In a campaign video, Illinois native Jesse Sullivan, founder of Alter Global in San Francisco, stresses his roots growing up in central Illinois and the values he learned in “the Land of Lincoln.”
With nearly $11 million in donations from West Coast supporters, San Francisco venture capitalist Jesse Sullivan officially entered the Republican race for governor on Thursday, casting himself as an “outsider” who wants to “solve problems and deliver results for our neighbors in need.”
His campaign released an announcement video Thursday morning ahead of a downstate news conference planned for this afternoon.
The video features the downstate native and founder of Alter Global in San Francisco stressing his his roots growing up in central Illinois and the values he learned in “the Land of Lincoln.”
“This fight is about insiders, who talk a good game, versus us outsiders, who actually want to solve problems and deliver results for our neighbors in need,” Sullivan says in the campaign video.
“This fight it will not stop, I promise you, until this era in Illinois of high taxes, crime, corruption comes to an end.

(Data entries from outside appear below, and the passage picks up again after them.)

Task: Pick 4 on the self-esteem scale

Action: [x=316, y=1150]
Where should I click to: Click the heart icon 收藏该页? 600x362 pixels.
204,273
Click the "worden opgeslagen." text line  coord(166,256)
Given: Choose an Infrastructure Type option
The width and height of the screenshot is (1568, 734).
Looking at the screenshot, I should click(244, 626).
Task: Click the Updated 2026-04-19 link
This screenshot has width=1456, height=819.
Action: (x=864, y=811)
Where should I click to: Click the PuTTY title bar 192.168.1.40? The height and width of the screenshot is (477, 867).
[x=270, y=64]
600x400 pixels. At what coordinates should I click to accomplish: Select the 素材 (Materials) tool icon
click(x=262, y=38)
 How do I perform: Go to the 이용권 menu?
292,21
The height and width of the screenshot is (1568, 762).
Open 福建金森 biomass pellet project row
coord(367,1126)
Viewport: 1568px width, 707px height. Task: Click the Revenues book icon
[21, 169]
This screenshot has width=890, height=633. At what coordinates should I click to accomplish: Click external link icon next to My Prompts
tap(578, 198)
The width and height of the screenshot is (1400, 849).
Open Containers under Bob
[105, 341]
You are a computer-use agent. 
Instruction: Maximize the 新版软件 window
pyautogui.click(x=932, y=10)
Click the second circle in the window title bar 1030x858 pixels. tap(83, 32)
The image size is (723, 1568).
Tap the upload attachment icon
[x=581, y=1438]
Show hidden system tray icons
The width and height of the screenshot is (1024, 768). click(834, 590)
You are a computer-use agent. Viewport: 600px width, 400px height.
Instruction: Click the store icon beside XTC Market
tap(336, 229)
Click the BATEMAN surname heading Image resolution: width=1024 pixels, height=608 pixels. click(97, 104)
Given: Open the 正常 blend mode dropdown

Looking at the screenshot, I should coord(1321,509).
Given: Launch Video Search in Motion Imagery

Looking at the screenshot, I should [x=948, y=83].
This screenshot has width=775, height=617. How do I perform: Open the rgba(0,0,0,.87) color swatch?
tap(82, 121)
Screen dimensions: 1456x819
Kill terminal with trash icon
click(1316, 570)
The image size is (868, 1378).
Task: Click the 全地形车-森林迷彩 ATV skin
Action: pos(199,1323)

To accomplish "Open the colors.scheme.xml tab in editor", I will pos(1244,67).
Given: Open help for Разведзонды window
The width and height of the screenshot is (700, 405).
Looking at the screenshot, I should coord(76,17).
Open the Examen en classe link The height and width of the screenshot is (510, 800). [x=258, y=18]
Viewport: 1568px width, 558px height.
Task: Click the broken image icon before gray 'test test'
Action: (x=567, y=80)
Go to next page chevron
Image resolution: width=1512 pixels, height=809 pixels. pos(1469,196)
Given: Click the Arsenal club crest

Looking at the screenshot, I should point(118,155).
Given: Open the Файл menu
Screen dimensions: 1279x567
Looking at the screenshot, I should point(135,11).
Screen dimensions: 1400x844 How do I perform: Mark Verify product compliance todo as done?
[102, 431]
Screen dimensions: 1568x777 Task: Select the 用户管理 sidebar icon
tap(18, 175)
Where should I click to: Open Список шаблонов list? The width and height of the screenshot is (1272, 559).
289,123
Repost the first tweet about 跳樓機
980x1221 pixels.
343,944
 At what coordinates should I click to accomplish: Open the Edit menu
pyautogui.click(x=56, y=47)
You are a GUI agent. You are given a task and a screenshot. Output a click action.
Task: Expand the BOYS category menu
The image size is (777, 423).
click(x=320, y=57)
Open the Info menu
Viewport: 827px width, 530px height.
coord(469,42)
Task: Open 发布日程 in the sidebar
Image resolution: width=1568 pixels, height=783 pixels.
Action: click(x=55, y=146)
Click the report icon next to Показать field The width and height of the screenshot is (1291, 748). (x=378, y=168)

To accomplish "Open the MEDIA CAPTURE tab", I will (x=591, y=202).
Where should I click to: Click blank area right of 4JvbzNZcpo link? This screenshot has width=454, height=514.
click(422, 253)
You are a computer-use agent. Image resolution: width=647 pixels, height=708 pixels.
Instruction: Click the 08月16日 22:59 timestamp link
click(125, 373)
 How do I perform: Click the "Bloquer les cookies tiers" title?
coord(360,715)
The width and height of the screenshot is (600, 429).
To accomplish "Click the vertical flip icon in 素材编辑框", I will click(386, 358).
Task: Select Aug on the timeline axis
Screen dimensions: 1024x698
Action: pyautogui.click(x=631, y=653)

So today amongst all of you I have an announcement. My name is Jesse Sullivan, and I’m running to be the next governor of Illinois.”
Sullivan, 37, will “focus on three core issues: strengthening the Illinois economy, leaving the state’s historic corruption in the past, and addressing the crime hurting Illinois families,” according to his campaign email.
The native of downstate Petersburg reported Wednesday raising nearly $11 million in contributions from seven out-of-state donors.
He plans to attend a campaign announcement at 4:30 p.m. Thursday.
At 4:29 p.m. Wednesday, he reported taking in $10,780,000 in donations — all but $780,000 of it from just four California contributors — since last Friday.
The largest donation was $5 million from Chris Larsen, billionaire co-founder and board chairman of San Francisco-based global financial firm Ripple, according to Sullivan’s campaign filings with the Illinois State Board of Elections.
Larsen has a net worth of $3.4 billion, according to Forbes.
Another $4 million came from Kevin Taweel, CEO of Asurion, in San Mateo, California, described on the company website as “the world’s largest provider of technology protection services.”
Sullivan is the latest — and so far, best funded — Republican to announce a challenge to Pritzker.
Candidates already running include state Sen. Darren Bailey of downstate Xenia, former state Sen. Paul Schimpf of downstate Waterloo and businessman Gary Rabine of northwest suburban Bull Valley. U.S. Rep. Rodney Davis of downstate Taylorville and Regional Transportation Chairman Kirk Dillard of Hinsdale are also weighing entering the race.
Pritzker has already seeded his re-election campaign with $35 million. The billionaire Democrat spent $171 million of his own fortune on his 2018 bid to oust then Republican Gov. Bruce Rauner, a battle that went down as one of the most expensive gubernatorial races in American history.